Populisten machten sich diesen Unterschied zwischen Wahrnehmung und Wirklichkeit zunutze. Das sei gefährlich, so Hüther. Denn auch bei der Frage, was der Osten für die Zukunft brauche, ignorierten die Populisten die Fakten: So wehren sich die AfD und ihre Anhänger hartnäckig gegen den Ausbau erneuerbarer Energien. Dabei werde der Erfolg der Energiewende im Osten mit entschieden, schon heute stehe mehr als jedes dritte Windrad im Osten und sorge so für günstige Energie.

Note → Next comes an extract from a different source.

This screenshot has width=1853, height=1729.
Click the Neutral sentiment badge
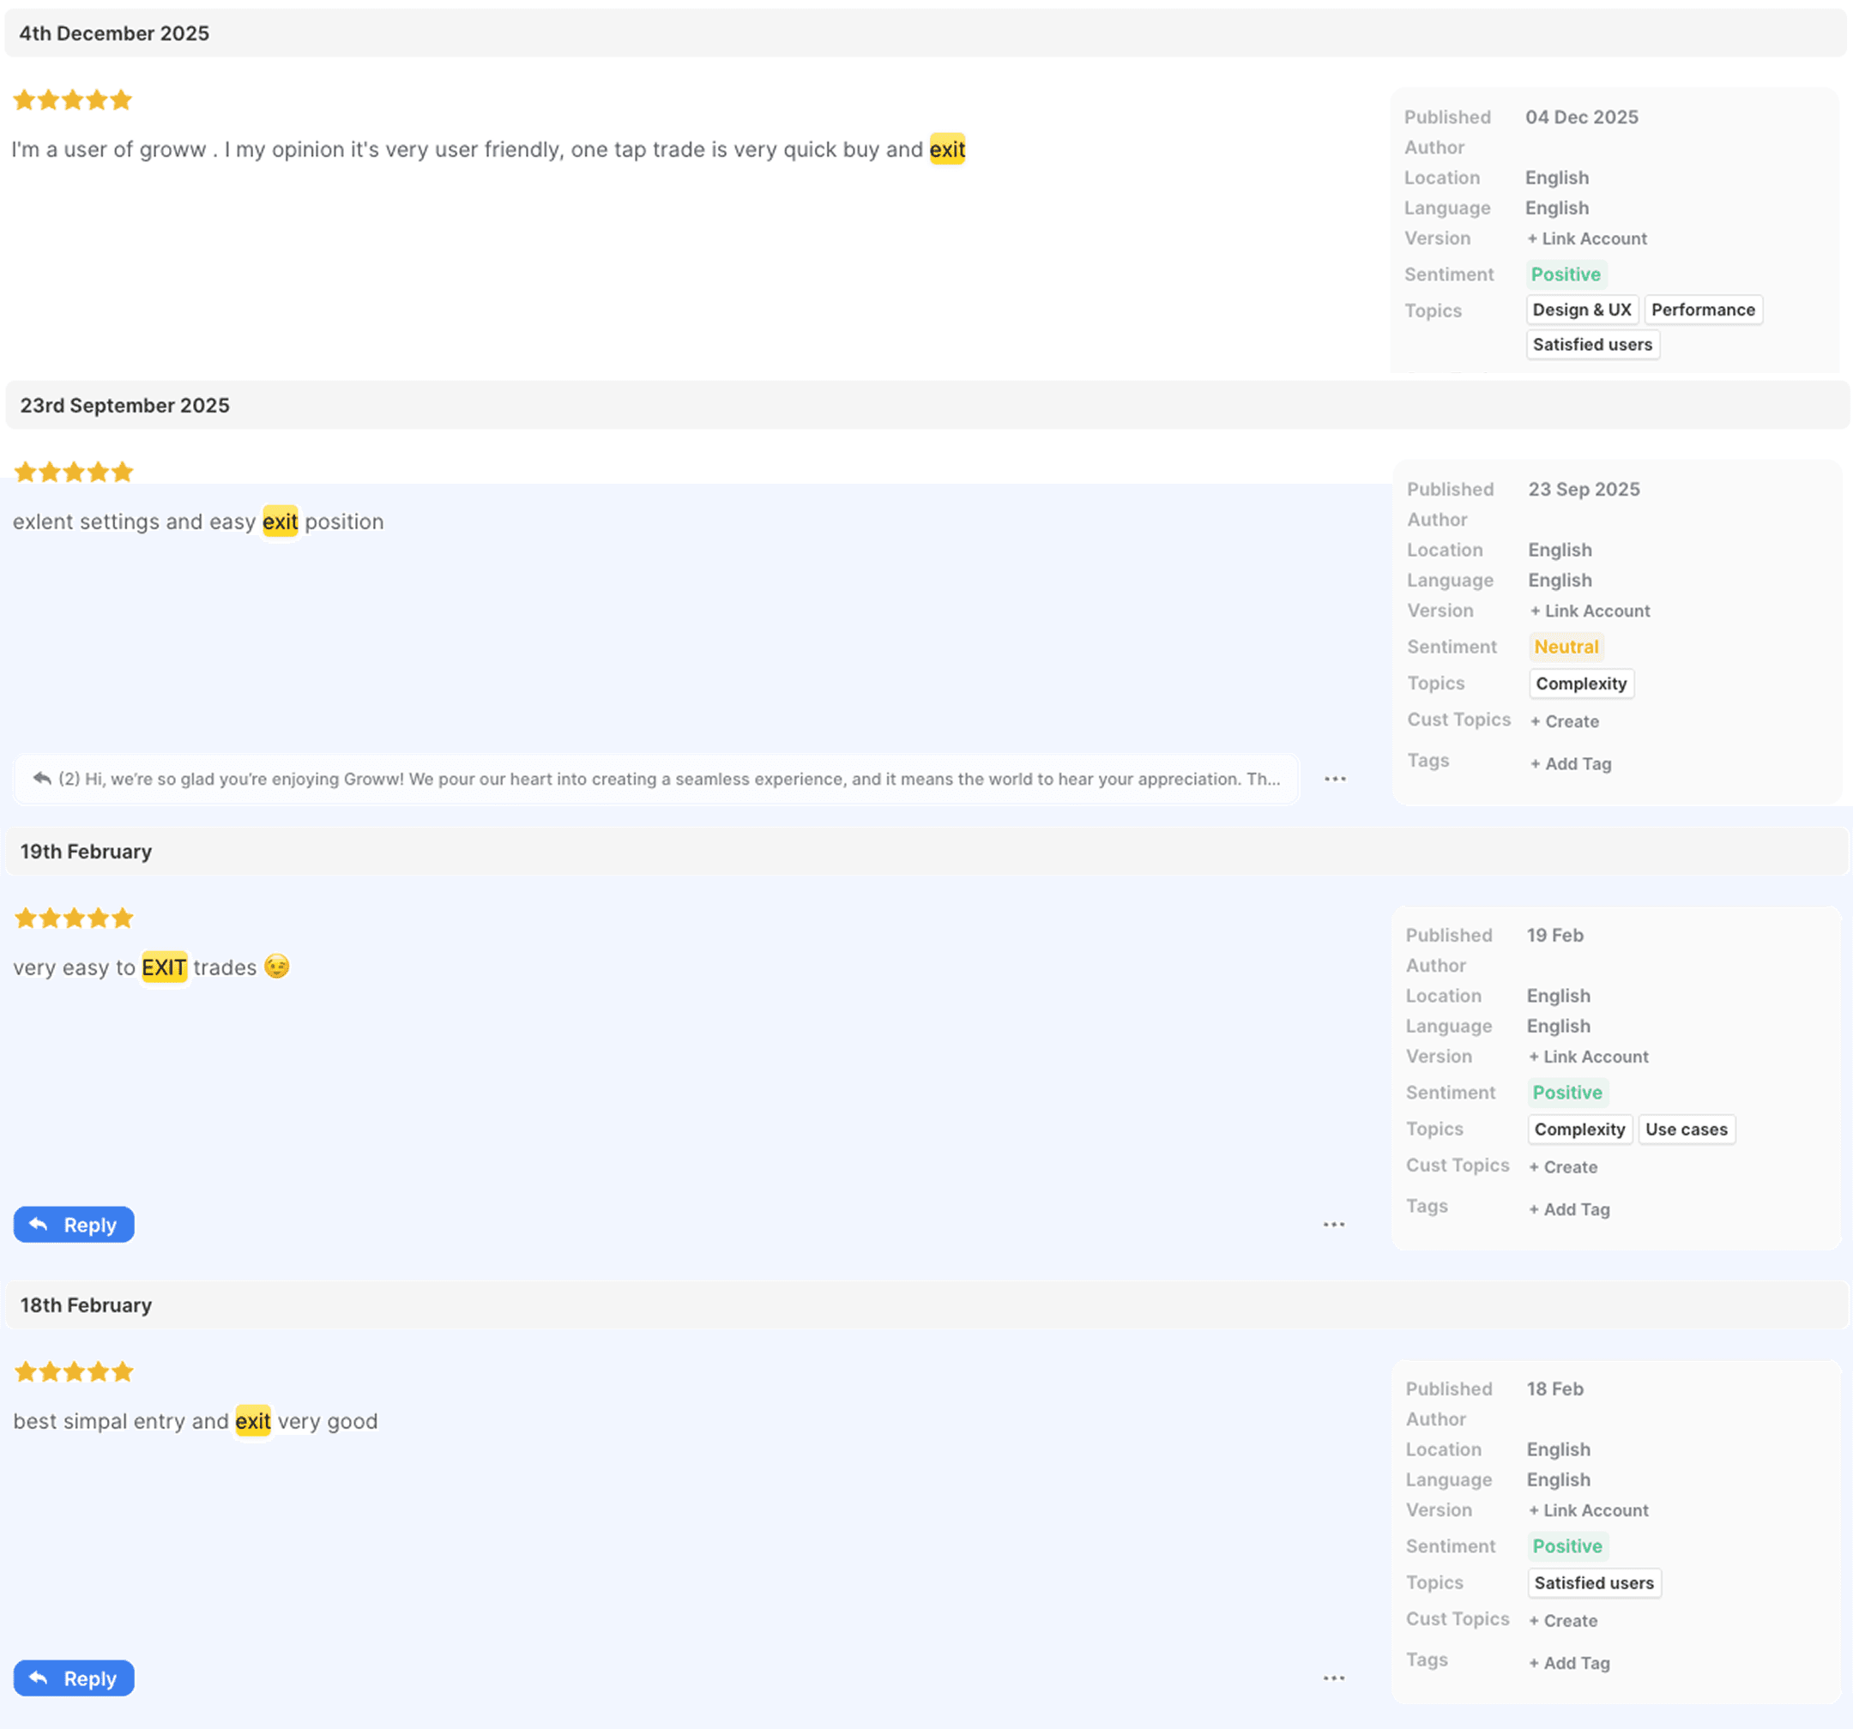(1566, 646)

Auch gegen Zuwanderer mache die Partei Stimmung, obwohl die ostdeutsche Wirtschaft stark auf sie angewiesen sei: 2023 lag der Anteil ausländischer Beschäftigter an der Bruttowertschöpfung in den ostdeutschen Bundesländern bei 5,8 Prozent, das sind rund 24,6 Milliarden Euro, wie neue Berechnungen zeigen. Anders ausgedrückt: Die AfD schürt die Angst vor Migranten, ohne die im entvölkerten Osten schon heute nichts mehr laufen würde. 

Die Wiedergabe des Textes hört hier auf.